The inability of the legal terminology of the day to address the magnitude and scope of the Armenian massacres was a catalyst for Polish lawyer Raphael Lemkin to give the war devastated world of the 1940s the ominous term "genocide." Lemkin also convinced the newly formed United Nations to pass the Convention on the Prevention and Punishment of the Crime of Genocide. It was a landmark development in international law and the quest to foster global justice.

Any comprehensive review of the substantial genocide literature will reveal that the Armenian genocide is a pivotal case study that is included in most of the key texts and edited case studies on genocide. One important example is the pioneering book The History and Sociology of Genocide, by Frank Chalk and Kurt Jonassohn, two founders of Concordia University’s Montreal Institute for Genocide Studies. Globally, the Armenian genocide is such an important case study and template that the International Association of Genocide Scholars, the distinguished academic organization of leading researchers and authors in the field of genocide studies, has formally declared its official recognition of the historic 1915 genocide. In Canada, both our Senate and the House of Commons have formally recognized the Armenian genocide.

Acclaimed international scholar Gregory Stanton, author of groundbreaking work on the Cambodian genocide, one of the first to forewarn the world about the Rwandian genocide, and founder of the Genocide Watch, provides an analytical outline on the eight stages of genocide. Ominously, he warned that the last stage of genocide is "denial."

Political regimes can offer many excuses why they find it inconvenient, for reasons of state. to acknowledge past injustices. Even democracies find it difficult to admit past misdeeds. Too often, genocidal regimes or their successor states are even less likely to acknowledge their past horrific deeds. Article 301 of the Turkish penal code, which forbids insulting the Turkish state, has often been used to intimidate and silence those within Turkey who dare raise the topic of the Armenian genocide. Neither Orhan Pamuk, a Nobel Prize winner in literature, nor Hrant Dink, the assassinated editor of Agos magazine, were spared from that draconian decree.

Powerful attempts at censorship overseas can spill across borders in troubling ways. It is, therefore, all the more important for educators, researchers, writers and citizens in democracies to speak up in solidarity with brave Turkish voices today, and even more so for those who were brutally killed en masse.
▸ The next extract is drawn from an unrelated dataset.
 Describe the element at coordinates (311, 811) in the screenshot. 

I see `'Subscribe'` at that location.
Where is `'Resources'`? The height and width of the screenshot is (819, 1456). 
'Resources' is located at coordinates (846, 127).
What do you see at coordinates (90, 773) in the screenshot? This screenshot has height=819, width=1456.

Genocide is a pressing global concern. The past can serve as a warning. We must not shove aside the evidence. We need to be solemn public witnesses to the fragments of the scarred bones of countless genocide victims. We must resist the "sin of indifference." Today, all of us need to honestly and frankly acknowledge what took place. We need to speak up in place of those who have been brutally silenced. Genocide must stop. Genocide denial must cease.
 
The first step to a better future begins today. We need to teach what happened. We need to analyse why genocide occurred. We need to listen to the victims and somehow comprehend what terrible deeds happened to them. We need to understand their quest for closure. A wide and full education on genocide is a key component in building the foundation for a more just and secure world. Without such an education, we learn too little too late, and too often with tragic consequences.
 
The Toronto District School Board’s course on genocide is long overdue. Its content should be comprehensive, in depth, and should deal with difficult issues in a frank and forthright manner. Such a course could be a model for other school boards across the province to embrace.
My generation has done too little. The next generation carries our hope. However, as teachers, parents and grandparents, we are, nevertheless, fearful. The young deserve a better world. We can help them achieve it with a deeper and broader education.
Genocide education is one crucial tool for a more just and safer world, and perhaps with it "Peace on Earth" will become more than just a seasonal greeting.